Treatment discontinuation due to adverse events and on-study deaths were comparable between the two arms. The rate of cardiac events observed in the Kyprolis arm was consistent with the current U.S. Kyprolis label. There was an increase in the incidence of renal adverse events of all grades observed in the Kyprolis arm compared to the active control arm and the label.
“While it is unfortunate that the FOCUS study did not meet its primary endpoint of overall survival, we believe the results from the recent positive ASPIRE Phase 3 clinical trial will be sufficient to support regulatory submissions around the world,” said Pablo J. Cagnoni, M.D., president, Onyx Pharmaceuticals, Inc.
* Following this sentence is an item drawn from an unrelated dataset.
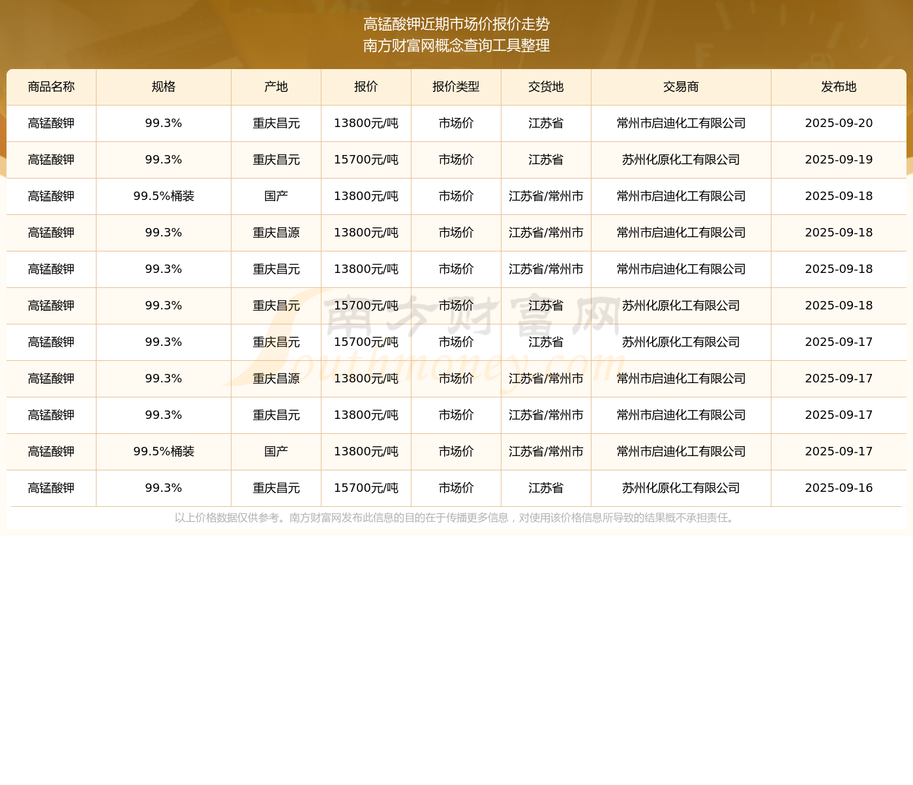This screenshot has height=785, width=913.
Task: Click the subtitle 南方财富网概念查询工具整理
Action: (457, 46)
Detailed results will be submitted for presentation at an upcoming scientific meeting.
About FOCUS
The randomized, open-label Phase 3 FOCUS (CarFilzOmib for AdvanCed Refractory MUltiple Myeloma European Study) trial evaluated single-agent Kyprolis versus an active control regimen of low-dose steroids plus optional cyclophosphamide in patients with relapsed and advanced refractory multiple myeloma following treatment with at least three prior therapies. The primary endpoint of the trial was overall survival. Secondary endpoints included progression-free survival, overall response rate, clinical benefit rate, duration of response and safety. Patients were randomized to receive Kyprolis (20mg/m2 on days 1 and 2 of cycle 1 followed by 27mg/m2 on days 8, 9, 15, and 16 of cycle 1 and all doses cycle 2 through 9, and 27 mg/m2 on days 1,2,15, and 16 of cycle 10 and beyond) or an active control regimen of oral steroids and optional cyclophosphamide. The trial enrolled 315 patients.